__Excerpted text__.

—————

Medicare fraud cited in area

Times Staff Writer

After a series of surprise inspections in Los Angeles County, Medicare fraud investigators found persistent corruption among medical equipment suppliers who set up phony offices that billed the government $21 million over one year, prompting officials to call for stronger enforcement efforts, according a report to be released today.

Investigators checked 905 suppliers. Their offices should have been filled with wheelchairs, crutches, bedpans and other medical equipment. But the offices of about 115 suppliers -- 1 in 8 -- were closed, in vacant buildings or listed under the addresses of other businesses, such as a doctor’s office and an art gallery, according to the report.

Federal investigators are expected to recommend today that the government investigate those suppliers and do more to fight fraud among Medicare equipment suppliers in L.A. County.

—————

__Excerpted records__.
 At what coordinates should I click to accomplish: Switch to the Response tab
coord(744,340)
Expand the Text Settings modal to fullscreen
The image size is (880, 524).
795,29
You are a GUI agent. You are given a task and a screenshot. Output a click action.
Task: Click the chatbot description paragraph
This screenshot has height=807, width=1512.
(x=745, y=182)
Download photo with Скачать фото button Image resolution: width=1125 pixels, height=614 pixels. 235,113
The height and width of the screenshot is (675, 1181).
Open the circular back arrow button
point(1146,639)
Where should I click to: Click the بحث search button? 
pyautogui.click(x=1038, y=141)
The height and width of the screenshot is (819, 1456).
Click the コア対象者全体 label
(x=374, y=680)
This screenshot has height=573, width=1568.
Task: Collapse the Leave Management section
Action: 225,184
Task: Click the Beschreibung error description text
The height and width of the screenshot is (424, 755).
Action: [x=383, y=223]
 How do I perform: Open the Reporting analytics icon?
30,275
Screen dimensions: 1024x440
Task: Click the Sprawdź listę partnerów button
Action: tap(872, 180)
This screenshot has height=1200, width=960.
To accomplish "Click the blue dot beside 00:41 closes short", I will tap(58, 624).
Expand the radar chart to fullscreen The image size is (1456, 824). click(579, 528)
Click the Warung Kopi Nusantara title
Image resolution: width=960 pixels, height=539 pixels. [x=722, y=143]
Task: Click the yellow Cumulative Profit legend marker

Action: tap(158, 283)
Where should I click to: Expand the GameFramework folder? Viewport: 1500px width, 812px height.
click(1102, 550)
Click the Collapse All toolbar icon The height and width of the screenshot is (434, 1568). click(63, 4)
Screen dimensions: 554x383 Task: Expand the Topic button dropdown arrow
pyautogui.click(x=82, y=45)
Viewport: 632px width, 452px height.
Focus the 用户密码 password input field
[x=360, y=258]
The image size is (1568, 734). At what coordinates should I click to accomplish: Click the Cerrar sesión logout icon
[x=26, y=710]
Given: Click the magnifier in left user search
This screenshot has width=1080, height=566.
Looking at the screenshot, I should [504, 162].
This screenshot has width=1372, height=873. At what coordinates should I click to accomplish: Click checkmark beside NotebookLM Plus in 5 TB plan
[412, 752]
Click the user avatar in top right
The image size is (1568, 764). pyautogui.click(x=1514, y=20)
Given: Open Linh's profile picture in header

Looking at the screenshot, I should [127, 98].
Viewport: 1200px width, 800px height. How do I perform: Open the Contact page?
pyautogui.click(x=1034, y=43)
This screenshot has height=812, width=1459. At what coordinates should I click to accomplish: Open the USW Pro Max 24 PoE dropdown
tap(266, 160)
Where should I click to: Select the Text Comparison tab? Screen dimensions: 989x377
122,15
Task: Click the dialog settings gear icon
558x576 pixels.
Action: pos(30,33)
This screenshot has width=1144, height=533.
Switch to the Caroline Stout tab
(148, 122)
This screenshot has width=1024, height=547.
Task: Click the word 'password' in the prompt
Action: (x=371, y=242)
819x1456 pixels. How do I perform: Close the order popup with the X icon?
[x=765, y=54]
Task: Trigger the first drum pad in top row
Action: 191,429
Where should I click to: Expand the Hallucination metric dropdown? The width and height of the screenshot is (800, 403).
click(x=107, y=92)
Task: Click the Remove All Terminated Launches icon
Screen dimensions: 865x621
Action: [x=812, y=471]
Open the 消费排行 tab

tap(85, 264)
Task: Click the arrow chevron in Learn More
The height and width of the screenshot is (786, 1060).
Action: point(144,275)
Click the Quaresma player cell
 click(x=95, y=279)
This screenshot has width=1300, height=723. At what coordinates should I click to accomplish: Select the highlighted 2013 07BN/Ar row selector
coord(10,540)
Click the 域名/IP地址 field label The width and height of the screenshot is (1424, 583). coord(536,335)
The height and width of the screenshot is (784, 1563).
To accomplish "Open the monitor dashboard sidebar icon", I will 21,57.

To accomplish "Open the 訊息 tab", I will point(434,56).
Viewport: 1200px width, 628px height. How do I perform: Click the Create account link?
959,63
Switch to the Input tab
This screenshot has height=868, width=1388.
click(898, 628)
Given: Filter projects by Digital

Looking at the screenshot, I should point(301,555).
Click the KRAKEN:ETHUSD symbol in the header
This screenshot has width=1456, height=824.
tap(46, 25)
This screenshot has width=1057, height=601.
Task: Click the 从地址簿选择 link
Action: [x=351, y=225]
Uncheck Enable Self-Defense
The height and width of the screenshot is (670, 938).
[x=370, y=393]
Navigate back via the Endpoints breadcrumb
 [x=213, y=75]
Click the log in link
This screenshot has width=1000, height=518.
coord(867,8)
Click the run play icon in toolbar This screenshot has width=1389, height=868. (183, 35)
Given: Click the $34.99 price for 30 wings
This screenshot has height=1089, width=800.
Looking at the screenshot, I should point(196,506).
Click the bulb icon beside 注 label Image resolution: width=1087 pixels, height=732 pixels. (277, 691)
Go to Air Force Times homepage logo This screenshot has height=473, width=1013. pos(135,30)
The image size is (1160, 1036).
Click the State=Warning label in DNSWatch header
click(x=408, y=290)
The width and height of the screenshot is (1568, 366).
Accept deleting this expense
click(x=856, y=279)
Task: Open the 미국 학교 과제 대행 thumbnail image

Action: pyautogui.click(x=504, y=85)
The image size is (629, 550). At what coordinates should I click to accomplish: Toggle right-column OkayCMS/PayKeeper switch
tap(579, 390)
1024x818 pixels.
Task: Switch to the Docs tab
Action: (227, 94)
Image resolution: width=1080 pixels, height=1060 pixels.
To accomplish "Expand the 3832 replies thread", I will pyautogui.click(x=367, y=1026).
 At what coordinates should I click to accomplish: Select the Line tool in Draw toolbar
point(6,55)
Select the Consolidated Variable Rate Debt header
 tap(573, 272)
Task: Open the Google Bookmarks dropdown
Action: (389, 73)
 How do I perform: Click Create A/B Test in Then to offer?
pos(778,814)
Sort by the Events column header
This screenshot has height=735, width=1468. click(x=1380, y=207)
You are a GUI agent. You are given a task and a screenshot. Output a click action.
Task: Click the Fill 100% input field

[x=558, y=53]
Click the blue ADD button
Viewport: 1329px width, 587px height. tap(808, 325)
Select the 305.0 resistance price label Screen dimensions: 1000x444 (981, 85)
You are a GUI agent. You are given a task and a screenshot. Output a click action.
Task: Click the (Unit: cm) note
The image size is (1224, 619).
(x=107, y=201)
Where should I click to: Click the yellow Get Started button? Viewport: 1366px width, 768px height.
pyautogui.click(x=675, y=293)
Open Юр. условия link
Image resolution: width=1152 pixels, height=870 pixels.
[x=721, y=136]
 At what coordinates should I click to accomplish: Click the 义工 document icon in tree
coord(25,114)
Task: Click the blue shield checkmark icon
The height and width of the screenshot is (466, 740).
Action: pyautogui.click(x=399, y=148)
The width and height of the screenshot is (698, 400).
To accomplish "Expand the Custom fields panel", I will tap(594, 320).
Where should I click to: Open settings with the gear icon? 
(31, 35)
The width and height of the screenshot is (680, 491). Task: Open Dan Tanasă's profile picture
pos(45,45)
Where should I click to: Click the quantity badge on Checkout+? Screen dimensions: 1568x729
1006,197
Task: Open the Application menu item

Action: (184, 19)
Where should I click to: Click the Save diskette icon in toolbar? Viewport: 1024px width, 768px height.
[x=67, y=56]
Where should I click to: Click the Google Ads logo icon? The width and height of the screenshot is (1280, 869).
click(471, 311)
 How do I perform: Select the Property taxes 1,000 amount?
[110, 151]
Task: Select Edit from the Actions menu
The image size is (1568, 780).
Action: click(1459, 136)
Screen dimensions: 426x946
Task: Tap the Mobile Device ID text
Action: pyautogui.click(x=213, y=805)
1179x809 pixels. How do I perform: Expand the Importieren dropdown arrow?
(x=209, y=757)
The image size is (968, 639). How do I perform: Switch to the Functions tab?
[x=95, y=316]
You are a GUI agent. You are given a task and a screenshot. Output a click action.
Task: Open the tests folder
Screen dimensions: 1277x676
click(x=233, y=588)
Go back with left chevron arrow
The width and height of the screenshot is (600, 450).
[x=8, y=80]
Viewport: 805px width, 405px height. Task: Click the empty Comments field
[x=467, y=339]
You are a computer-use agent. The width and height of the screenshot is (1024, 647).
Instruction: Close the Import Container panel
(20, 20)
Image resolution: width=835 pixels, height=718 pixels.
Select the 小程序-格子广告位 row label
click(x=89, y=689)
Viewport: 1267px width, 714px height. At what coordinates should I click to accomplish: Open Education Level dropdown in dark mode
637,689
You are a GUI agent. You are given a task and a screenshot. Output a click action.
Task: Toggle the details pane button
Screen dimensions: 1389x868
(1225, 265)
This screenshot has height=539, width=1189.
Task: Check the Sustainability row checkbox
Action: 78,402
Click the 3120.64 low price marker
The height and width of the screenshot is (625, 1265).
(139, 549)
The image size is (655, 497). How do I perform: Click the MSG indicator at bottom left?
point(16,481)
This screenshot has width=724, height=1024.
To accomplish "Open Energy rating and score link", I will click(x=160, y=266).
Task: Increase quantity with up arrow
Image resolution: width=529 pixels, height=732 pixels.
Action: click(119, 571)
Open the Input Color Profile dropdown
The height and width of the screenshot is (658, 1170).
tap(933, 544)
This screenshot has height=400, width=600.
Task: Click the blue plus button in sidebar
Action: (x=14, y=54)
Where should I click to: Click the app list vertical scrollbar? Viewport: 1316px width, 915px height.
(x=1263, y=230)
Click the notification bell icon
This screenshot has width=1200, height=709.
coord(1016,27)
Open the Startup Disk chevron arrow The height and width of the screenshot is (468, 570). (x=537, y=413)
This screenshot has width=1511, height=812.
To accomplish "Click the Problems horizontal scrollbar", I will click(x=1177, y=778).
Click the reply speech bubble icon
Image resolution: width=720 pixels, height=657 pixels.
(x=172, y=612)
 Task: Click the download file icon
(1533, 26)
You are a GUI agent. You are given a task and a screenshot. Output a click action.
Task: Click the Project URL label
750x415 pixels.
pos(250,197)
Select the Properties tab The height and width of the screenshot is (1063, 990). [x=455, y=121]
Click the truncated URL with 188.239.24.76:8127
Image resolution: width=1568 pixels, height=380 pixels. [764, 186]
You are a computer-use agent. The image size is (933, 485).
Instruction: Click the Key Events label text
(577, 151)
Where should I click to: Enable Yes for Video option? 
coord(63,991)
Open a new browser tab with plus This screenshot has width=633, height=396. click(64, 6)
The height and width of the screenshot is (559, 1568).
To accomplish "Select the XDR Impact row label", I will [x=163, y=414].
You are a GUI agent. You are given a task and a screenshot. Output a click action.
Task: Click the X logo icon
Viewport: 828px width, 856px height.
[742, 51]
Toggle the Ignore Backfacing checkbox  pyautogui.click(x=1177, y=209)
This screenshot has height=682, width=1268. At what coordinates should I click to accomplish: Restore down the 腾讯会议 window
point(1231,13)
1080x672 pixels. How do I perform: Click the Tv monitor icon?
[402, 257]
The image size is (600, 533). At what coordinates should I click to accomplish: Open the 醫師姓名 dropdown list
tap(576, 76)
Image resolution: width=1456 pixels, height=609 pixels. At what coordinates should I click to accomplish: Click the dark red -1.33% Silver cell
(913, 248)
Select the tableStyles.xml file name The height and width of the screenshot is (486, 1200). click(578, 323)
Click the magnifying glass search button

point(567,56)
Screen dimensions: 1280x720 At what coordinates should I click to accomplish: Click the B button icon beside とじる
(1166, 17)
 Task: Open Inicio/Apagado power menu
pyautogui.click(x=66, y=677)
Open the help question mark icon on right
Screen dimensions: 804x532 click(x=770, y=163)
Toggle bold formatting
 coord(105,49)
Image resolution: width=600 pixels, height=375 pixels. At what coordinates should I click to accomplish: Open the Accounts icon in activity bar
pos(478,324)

—————

__Work to complete__.
**1)** Output the passage of the Medicare fraud article from "Investigators checked 905" up to and including "to the report.".
**2)** Answer these questions using the Medicare fraud article:
(a) How many suppliers did investigators check?
(b) How much did the phony offices bill the government over one year?
(c) In which county did investigators conduct the surprise inspections?
**3)** List every item of medical equipment that the Medicare fraud article names.
The rows have no connection to the Medicare fraud article.

__Your written answers__.
**1)**
Investigators checked 905 suppliers. Their offices should have been filled with wheelchairs, crutches, bedpans and other medical equipment. But the offices of about 115 suppliers -- 1 in 8 -- were closed, in vacant buildings or listed under the addresses of other businesses, such as a doctor’s office and an art gallery, according to the report.

**2)**
(a) 905
(b) $21 million
(c) Los Angeles County

**3)** wheelchairs, crutches, bedpans